Und einen Tag nach unserer schriftlichen Anfrage am 20.3., wie das Straßenfest in diesem Herbst finanziert werden soll, landete ein Mail vom Wirtschaftsverein bei der Bezirksvorstehung. Inhalt: Die Bitte um finanzielle Unterstützung. Da die Wiener Wirtschaftsagentur die Förderung für die Wirtschaftsvereine im Herbst gestrichen hat, müssen sie jetzt eine andere Geldquelle finden.
Mehr als 105.000.- Euro öffentliche Förderungen in den letzten drei Jahren
Nach dem ersten Artikel über das Straßenfest hat uns eine große Zahl von Nachrichten mit Hinweisen und Hintergrundinformationen über die fünf Vereine erreicht.
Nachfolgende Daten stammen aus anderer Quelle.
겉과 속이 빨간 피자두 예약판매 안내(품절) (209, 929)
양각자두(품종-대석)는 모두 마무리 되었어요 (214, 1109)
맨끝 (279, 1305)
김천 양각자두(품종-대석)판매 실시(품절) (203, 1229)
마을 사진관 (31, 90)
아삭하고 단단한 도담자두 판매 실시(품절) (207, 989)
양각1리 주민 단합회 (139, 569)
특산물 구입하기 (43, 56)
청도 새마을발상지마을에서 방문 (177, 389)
Die Unzufriedenheit in den Geschäftsstraßen ist offenbar groß. Um ein klareres Bild zu bekommen, haben wir beim bisher größten Fördergeber nachgefragt, der Wiener Wirtschaftsagentur. Allein von dort sind in den letzten drei Jahren 105.314.- Euro geflossen. Die Verwendung dieser Mittel wurde durch die Wirtschaftsagentur geprüft, für alle Ausgaben liegen auch Rechnungen vor. Dazu kommen weitere Förderungen von der Wirtschaftskammer Wien, deren genaue Höhe uns nicht vorliegt. Bei ähnlichen Vereinen in anderen Bezirken liegen sie bei mehreren tausend Euro pro Jahr.
Fünf Wirtschaftsvereine - aber nur zwei Vorstands-Teams
Dass es in Währing fünf verschiedene Wirtschaftsvereine gibt, ist historisch gewachsen. Der Vorteil, wenn es mehr Vereine gibt: Es gibt mehr Möglichkeiten sich Förderungen abzuholen. Schaut man sich die Vorstände der Vereine an, ist es mit der Vielfalt aber schon wieder vorbei. Zwei Teams haben in den Vereinen das Sagen. Bei zwei Vereinen sind Michael Richter und Barbara Marx im Vorstand, bei einem nur Michael Richter. Bei den beiden anderen ist es Ingrid Jung-Blaha. Was die drei Personen gemeinsam haben: Sie Alle sind aktive Funktionäre der ÖVP, Marx und Richter sogar Bezirksräte.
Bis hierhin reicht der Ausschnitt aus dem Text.